--- WORK TO BE COMPLETED ---
Pictures stay out of this copy, which runs from the first line of the material through the line containing "Given: Click the".

--- DATA SHOWN ---
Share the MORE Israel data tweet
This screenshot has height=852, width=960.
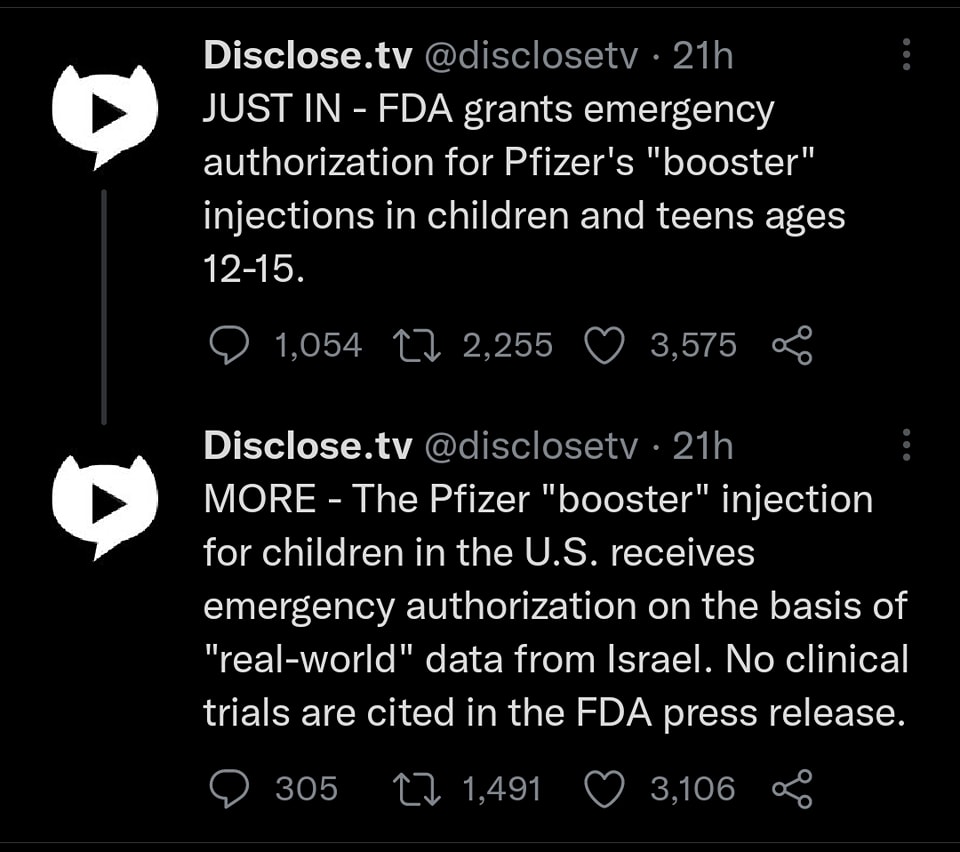click(792, 789)
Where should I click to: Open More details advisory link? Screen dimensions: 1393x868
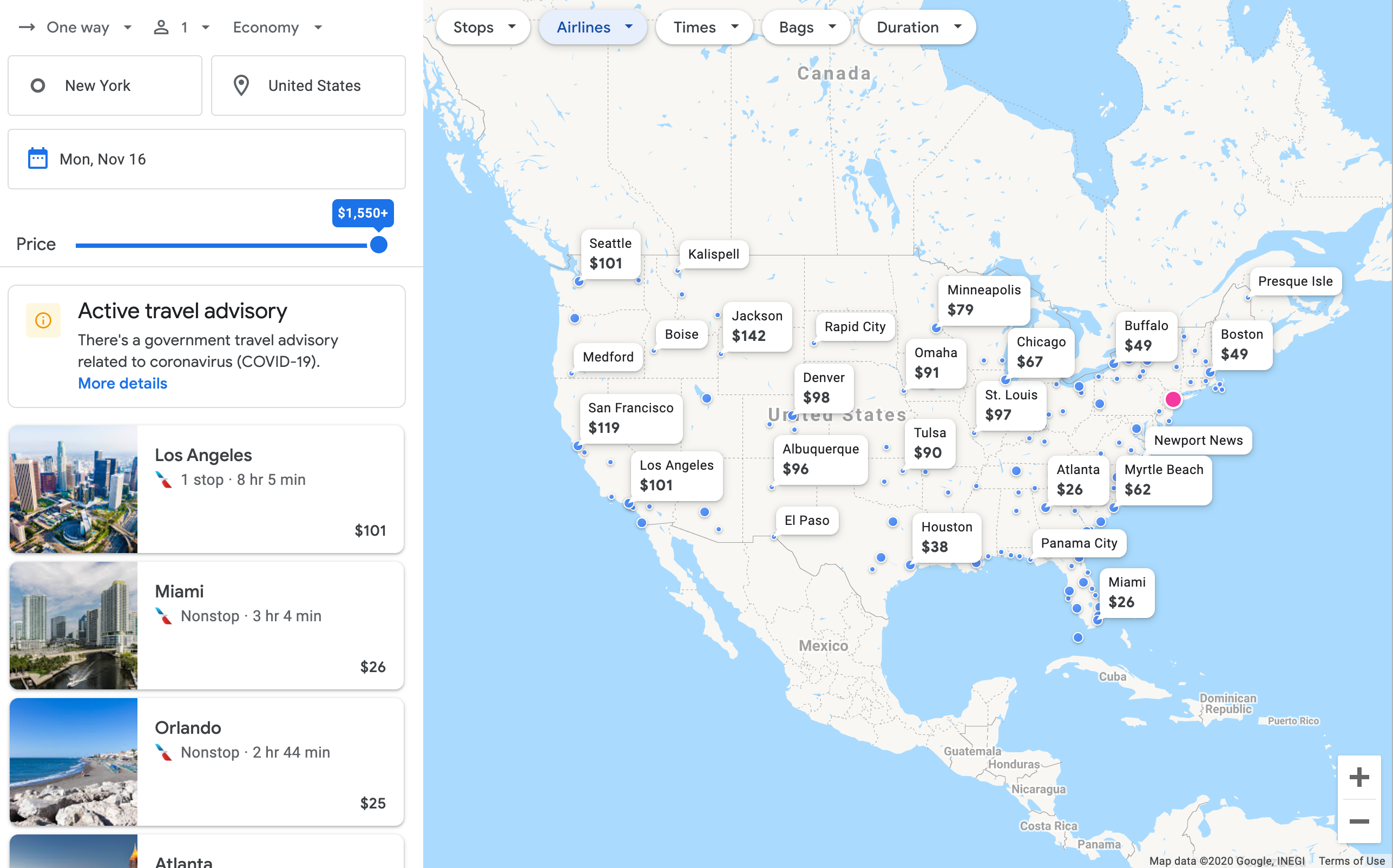tap(122, 383)
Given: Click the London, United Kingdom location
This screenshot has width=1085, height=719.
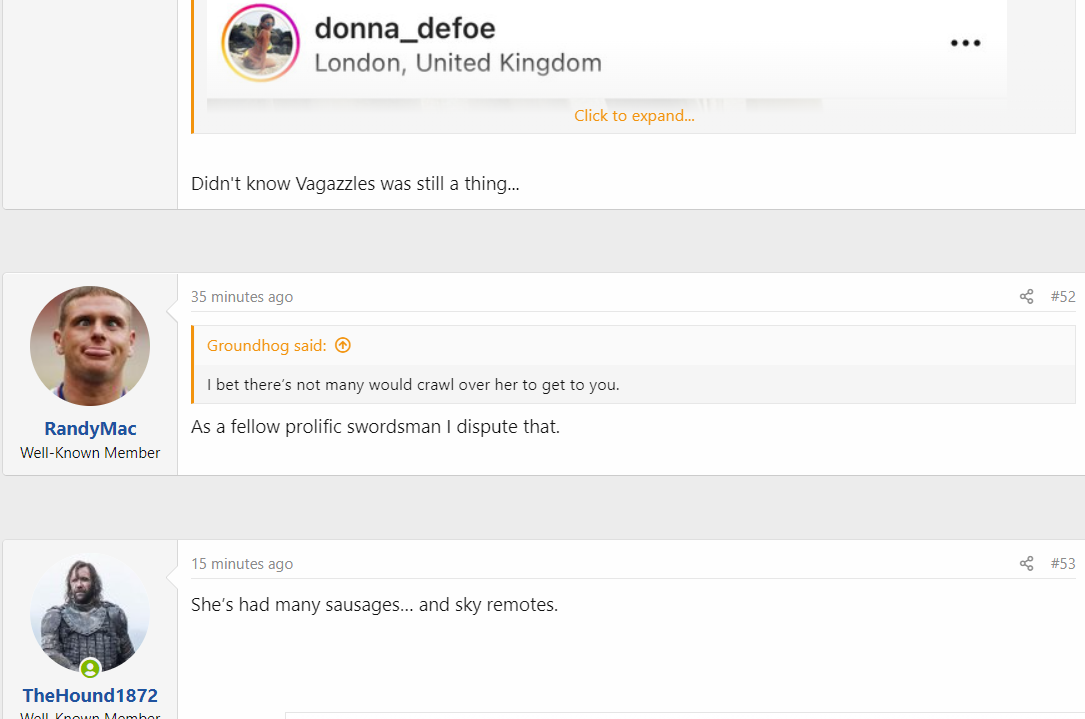Looking at the screenshot, I should pyautogui.click(x=458, y=63).
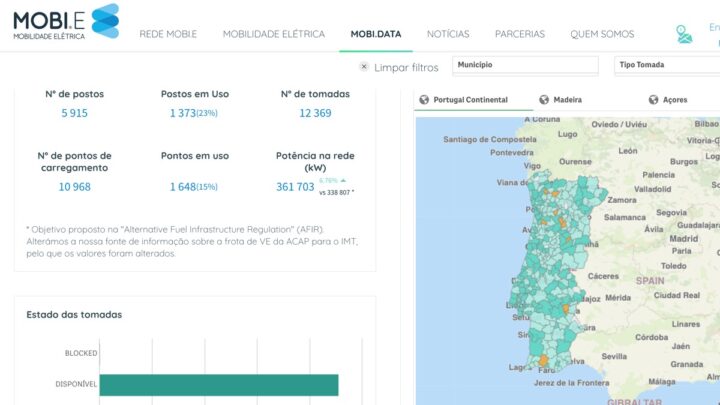The image size is (720, 405).
Task: Click the DISPONÍVEL green bar in chart
Action: point(218,385)
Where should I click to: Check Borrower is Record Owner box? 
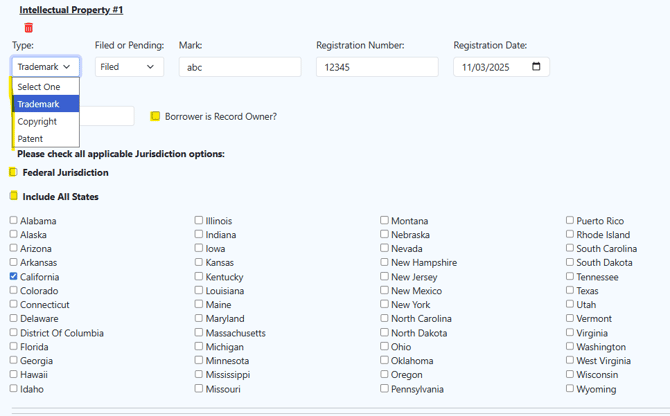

--- TASK RESULT ---
Share the MORE Israel data tweet
This screenshot has height=852, width=960.
click(792, 789)
Where should I click to: Open More details advisory link? Screen dimensions: 1393x868
tap(122, 383)
Given: Click the London, United Kingdom location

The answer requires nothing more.